Make a dataset of audio, to slice and laveling

I have created several model projects with fastai to implement topics 2 and 3 of the course. The image datasets were obtained with the ddg_search_images function of Fastai. They were small projects but they were useful to learn. Now I want to do something more ambitious. I would like to create an application that is able to recognize from an audio the type of scale it uses, instrumentation, most used melodic patterns and tonality among other things… For this I proposed to create a well labeled dataset to be able to train the model with guarantees. The plan is the following for this:
Creating a dataset to train a model to identify the musical scale of a piece of music is an interesting project. Here are some general steps to create such a dataset:

Data collection:

Finding pieces of music in various scales and genres. Using existing music files or creating my own recordings.
Making sure the pieces of music are correctly labeled with the musical scale they are in.

Splitting audio tracks:

Dividing each piece of music into fragments of several seconds. be able to use audio editing software to do this. Make sure to label each fragment with the corresponding scale.

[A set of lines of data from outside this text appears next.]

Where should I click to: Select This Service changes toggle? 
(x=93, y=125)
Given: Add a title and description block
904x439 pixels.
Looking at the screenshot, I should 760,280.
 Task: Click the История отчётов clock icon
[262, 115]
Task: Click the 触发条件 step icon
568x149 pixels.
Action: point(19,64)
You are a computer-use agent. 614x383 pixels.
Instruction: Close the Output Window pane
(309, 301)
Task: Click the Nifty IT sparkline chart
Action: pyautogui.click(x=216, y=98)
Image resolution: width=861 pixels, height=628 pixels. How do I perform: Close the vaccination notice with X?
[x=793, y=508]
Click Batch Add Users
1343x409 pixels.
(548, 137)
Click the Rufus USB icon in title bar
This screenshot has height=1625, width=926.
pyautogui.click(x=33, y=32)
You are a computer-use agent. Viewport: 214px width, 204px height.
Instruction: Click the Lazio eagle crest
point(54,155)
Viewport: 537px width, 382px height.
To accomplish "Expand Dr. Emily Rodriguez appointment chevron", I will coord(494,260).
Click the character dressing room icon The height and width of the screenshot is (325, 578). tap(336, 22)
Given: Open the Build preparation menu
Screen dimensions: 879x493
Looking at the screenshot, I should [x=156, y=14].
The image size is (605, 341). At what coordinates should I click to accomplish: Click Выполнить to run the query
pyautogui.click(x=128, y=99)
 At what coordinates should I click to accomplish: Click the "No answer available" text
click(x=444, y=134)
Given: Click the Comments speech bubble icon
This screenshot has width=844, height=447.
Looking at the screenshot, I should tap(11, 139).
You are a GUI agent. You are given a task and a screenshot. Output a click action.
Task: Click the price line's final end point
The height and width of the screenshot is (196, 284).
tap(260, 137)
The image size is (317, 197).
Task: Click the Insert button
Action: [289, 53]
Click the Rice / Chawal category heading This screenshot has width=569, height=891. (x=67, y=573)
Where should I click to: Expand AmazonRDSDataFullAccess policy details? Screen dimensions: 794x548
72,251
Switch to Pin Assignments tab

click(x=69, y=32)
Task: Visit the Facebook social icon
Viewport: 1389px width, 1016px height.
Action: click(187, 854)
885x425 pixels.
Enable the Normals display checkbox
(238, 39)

Conversion to digital format:

Convert the audio fragments to digital format, such as WAV or MP3, so that they can be processed by machine learning algorithms.

Characteristic extraction

I initially searched for the files in a Youtube playlist. With a very simple and easy to use python script I downloaded 37 pieces of good quality Mozart music.
So far so good. Then with Audacity I opened the first file of the 37, divided it into 6 labeled pieces that once labeled and cut I exported them in MP3 format to a folder on a hard disk. My question is if there is a more automatic and fluid way to tag and cut than going piece by piece and file by file doing this procedure. Because with the little time I have to cut, tag and prepare all the audios it will take me more than a month.
I would very much welcome any suggestions or advice from any of you.
Best regards!!!

Hi Silvino

Totally different idea to start. There are MIDI files of music available on the Internet. So you know the instruments and the notes and speeds from the MIDI bytes. These are effectively “labelled” so you could train your deep learning on them. You should be able to guess the scale from collections of MIDI and “somehow” detect when the key changes.

Regards Conwyn